On May 23rd – second anniversary of Italy’s decision to enter the was – the Italian 3rd Army attacks in southern Isonzo: the goal is to destroy the powerful Austrian-Hungarian defense lines that runs from Dosso Faiti-Fajiti hrib, to Castagnevizza-Kostanjevica, and to Mount Hermada. The Hermada, which runs to the Adriatic sea, is a long series of hills that bars the way to Trieste; the first port of the Empire is only 20km away from the Hermada: twenty kilometers separate the Italian 3rd Army from glory.
But the Hermada is the state of the art of Austrian-Hungarian defenses, and it sums all the teachings acquired during three years of war; it is a massive defensive work that crowns the already powerful K.u.K. of the sectors of the middle course of the Isonzo and the plateau of the Banjščica. The “Hermada stronghold” is protected by a series of parallel defense lines that begin not far away from Jamlje-Jamiano (lake of Doberdob-Doberdò, altitude 144), culminating in the area of the Flondar (altitudes 176 and 146) and from there to the sea (Štivan-San Giovanni di Duino near the mouth of river Timavo-Timav).
Behind the Flondar there is Medeazza-Medja vas, with the last defense line on the slopes of the Hermada.
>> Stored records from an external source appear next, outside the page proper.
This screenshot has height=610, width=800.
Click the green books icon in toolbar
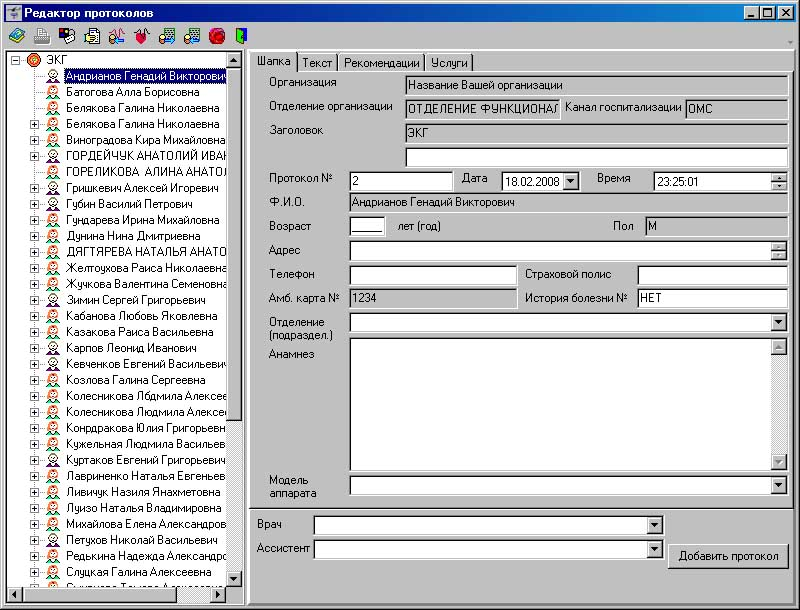(17, 36)
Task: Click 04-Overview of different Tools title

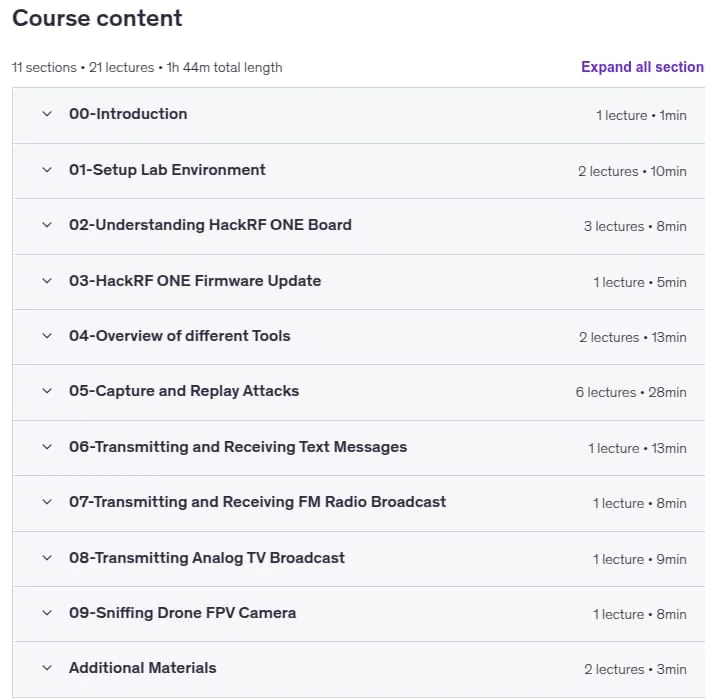Action: (179, 336)
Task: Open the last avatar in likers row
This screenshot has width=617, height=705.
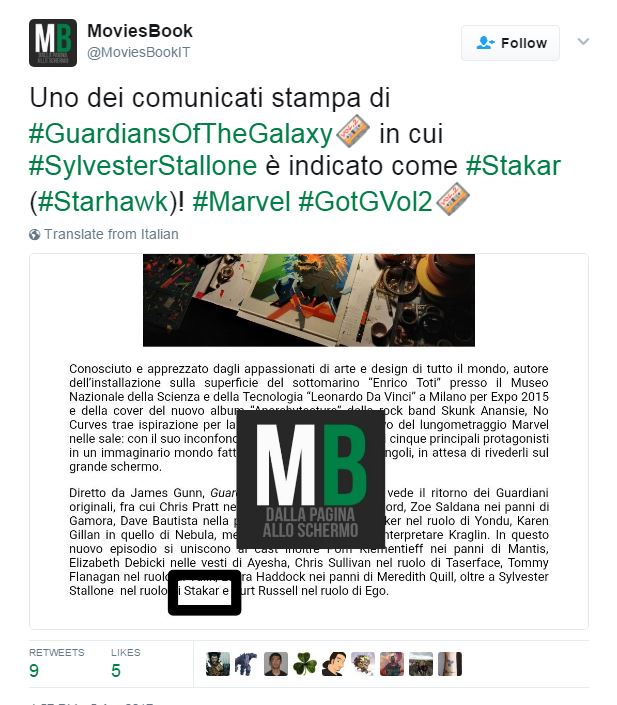Action: coord(450,664)
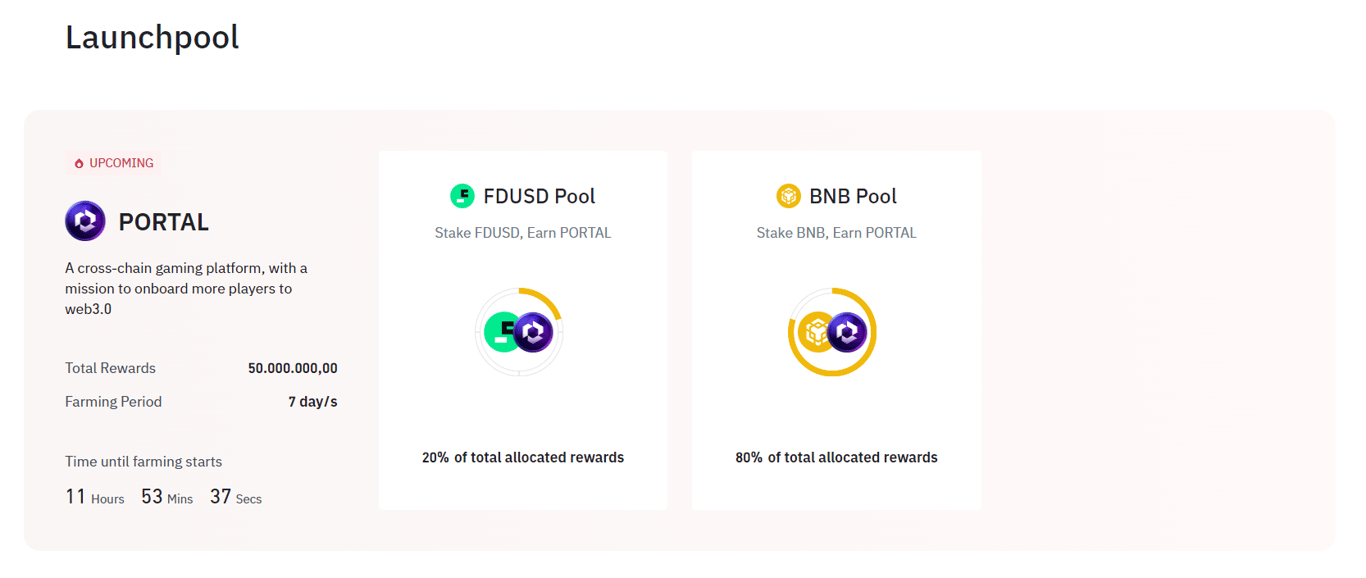Click the Stake FDUSD, Earn PORTAL link
The image size is (1366, 578).
point(523,232)
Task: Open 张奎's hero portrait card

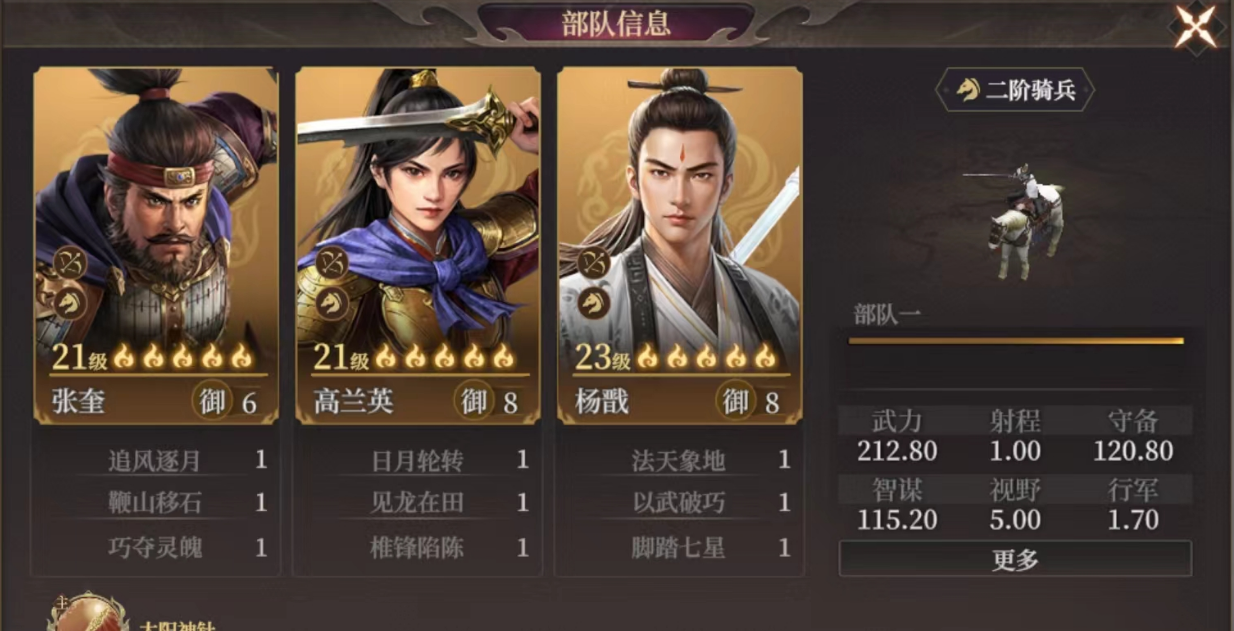Action: click(x=156, y=245)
Each defense line consists in parallel trenches defended by grids of barbed wires and Chevaux de Frise, behind which there are nests of machine guns. Many caves are used by K.u.K forces are shelters, and they hide many more nests of machine guns that can hit the attackers from the side. From the highest positions, the K.u.K. soldiers do also have free range for their Mannlicher bolt-action rifles, which can hit in a range of 14 meters.
And then, behind the defense lines that protect it, there is the Hermada: the “delightful hills” that descend into the sea are full of cannons and machine guns, as well as of shelters dig into the rocks of the Karst. The Hermada is an underground stronghold that hosts thousand of men, protecting them into its bowels: it is a masterpiece of Austrian-Hungarian military engineering. Also, the Hermada is the base of Austrian-Hungarian artillery in southern Isonzo, with its easy batteries of 240, 305, 380, and 420 mm cannons that hit Italian troops as far away as 30km. And then mid-range artillery, that based on 75, 100, and 150mm pieces, that do inexorably hit hundreds of meters all around with their direct strikes.
A frontal attack seems impossible, even getting around this enormous wall of artillery, it would be just like going for a mass shooting: a collective suicide. But Italian strategists, obsequious to the order of Generalissimo Cadorna, have come up with nothing but this plan: hammering bombing, frontal attack. Italy does still have lots of men available, cannon fodder, to be sacrificed in the name of the Fatherland.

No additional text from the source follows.